El paso de la luz de las velas a la claridad de la mañana, el reinicio de los gestos rutinarios del día anterior, más que aliviar a Janet, la desalentó. Era más consciente de su frío agotamiento: la luz diurna que iluminaba el rostro de su marido parecía revelar el trabajo callado que la muerte había hecho a lo largo de la noche. Sintió cómo le abandonaba la última esperanza de que él la reconociera una vez más.

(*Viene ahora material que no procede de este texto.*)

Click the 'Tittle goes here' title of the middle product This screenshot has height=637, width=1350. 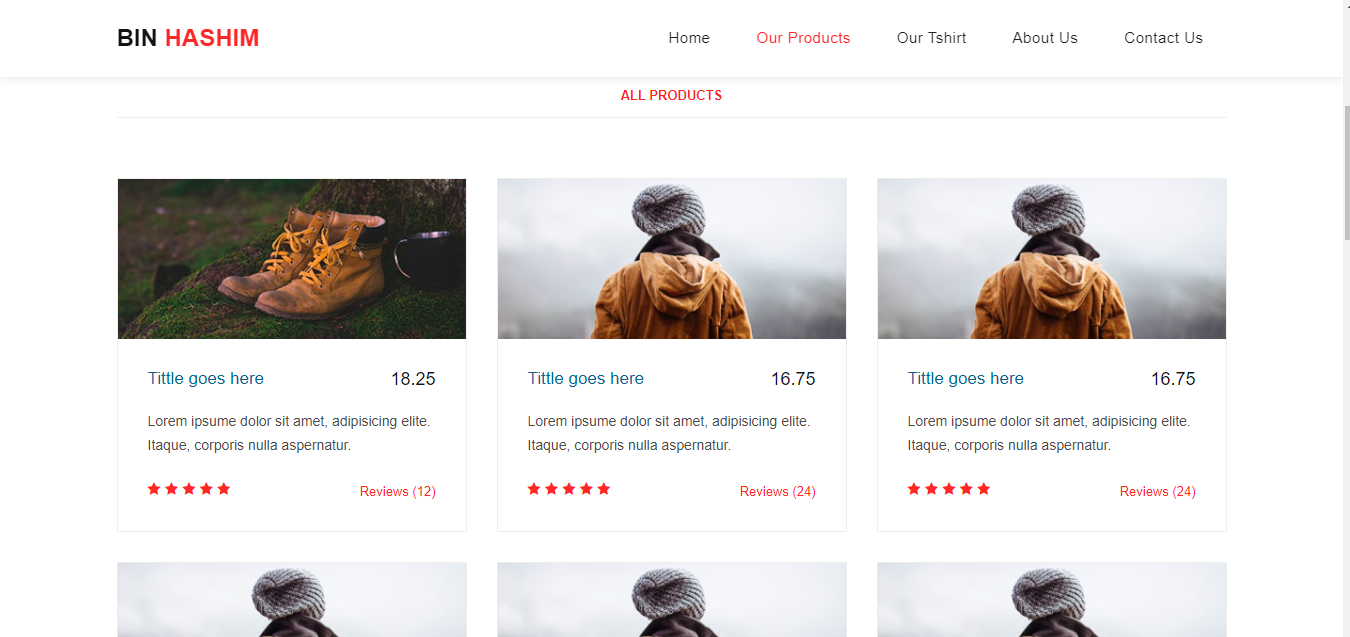coord(585,378)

Pero el doctor Pilgrim, después de tomar el pulso a Dempster, le puso una cucharilla de brandy en los labios; el brandy bajó por su garganta, y su respiración se volvió menos fatigosa. Janet advirtió el cambio, y su corazón palpitó más deprisa mientras se inclinaba hacia él para mirarlo. Un ligero movimiento repentino, como el paso de una sombra, se hizo visible en su cara; y él abrió los ojos y los clavó en su mujer. Para ella fue casi como encontrarse con él de nuevo la mañana de resurrección después de la noche del sepulcro.
—Robert, ¿me reconoces?
Él no apartó los ojos de ella, e hizo un movimiento apenas perceptible con los labios, como si quisiera hablar.
Pero el momento de las palabras se había desvanecido para siempre: el momento de pedir a su mujer que le perdonara, en caso de que quisiera hacerlo. ¿Pudo leer el misericordioso perdón que estaba escrito en sus ojos? Ella nunca lo sabría; pues, cuando se inclinó para besarlo, el grueso velo de la muerte se interpuso entre los dos, y sus labios besaron un cadáver.